Quiet Riot singer Kevin DuBrow has been arrested for failing to pay off a concert goer who sued him five years ago, but the veteran metal rocker is pleading poverty.

According to the Charlotte Observer, DuBrow, 43, told a judge in Charlotte, NC, that he hasn't had a royalty check since 1987, he lives with his mother, and he can't even afford a car -- he borrows hers. Although he once boasted an income of $500,000 a year, he no longer owns any property and owes $54,000 in back taxes. He claims to have only made between $18,000 and $25,000 last year from a brief stint as a Las Vegas disc jockey and scattered Quiet Riot club tours that pay him just $200 to $250 a show.

After hearing the sob story, the sympathetic judge reduced the DuBrow's bond from $210,000 to $1000, and even gave the rocker two weeks to come up with the money.

DuBrow was sued by Susan Pilot Hawkins for a broken leg and other injuries the woman claims she suffered at a 1994 Quiet Riot club show in Charlotte

when DuBrow supposedly threw another member of the audience on top of her. She won a default judgement of $105,000. DuBrow denies throwing anybody off the stage and claims he didn't know about the judgement.

Sheriff's deputies arrested DuBrow Tuesday at Charlotte/Douglas International Airport when the band arrived for a scheduled appearance at local nightclub. He spent the night in jail.

When DuBrow was released, he sang a few bars of his band's 1983 hit, "Cum Feel The Noize," for reporters.
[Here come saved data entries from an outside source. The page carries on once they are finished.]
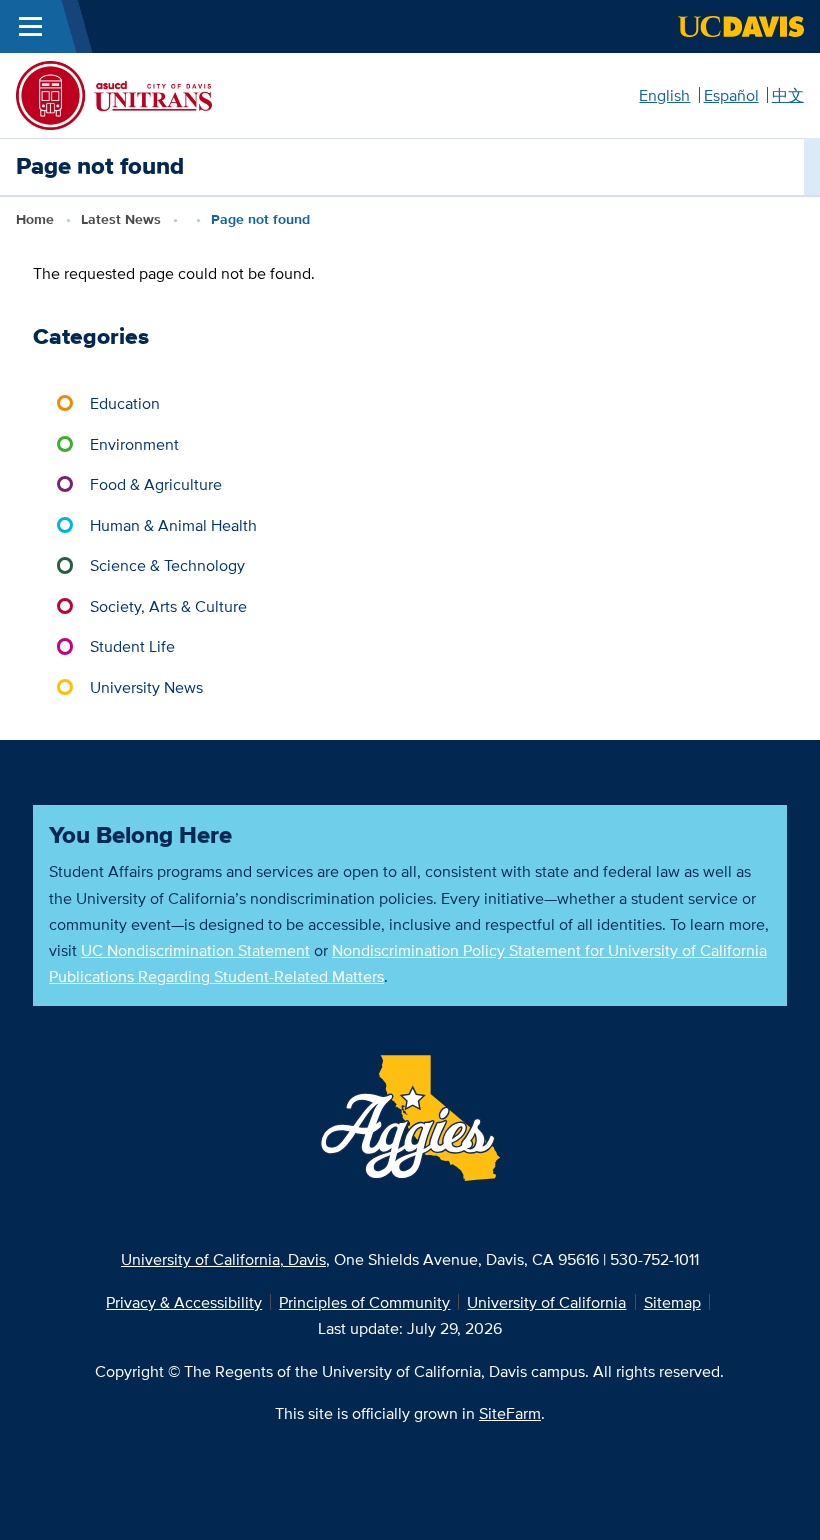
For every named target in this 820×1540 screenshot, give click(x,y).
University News (146, 687)
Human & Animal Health (173, 525)
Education (125, 403)
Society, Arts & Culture (168, 606)
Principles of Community (364, 1302)
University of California (546, 1302)
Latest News (121, 219)
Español (731, 95)
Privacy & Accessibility (184, 1302)
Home (35, 219)
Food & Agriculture (156, 484)
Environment (134, 444)
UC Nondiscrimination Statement (195, 950)
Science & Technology (167, 565)
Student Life (132, 646)
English (664, 95)
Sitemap (672, 1302)
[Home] (114, 93)
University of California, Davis (223, 1259)
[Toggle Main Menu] (30, 26)
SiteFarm (510, 1413)
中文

He said that he didn't regret being broke, he had fun spending the money, and was buoyed by the fact that he ran across so many fans over the course of his arrest and incarceration -- even the judge's wife knew the song through her aerobics class.

A local lawyer recruited by the band told the Observer that he was excited when he was called in to defend rock stars, but his bubble soon burst when he met the group as they were pooling quarters to take clothes to a nearby coin laundry.

The paper reports that the lawyers for both sides plan to meet in the near future in an attempt to work out an agreement and a payment plan.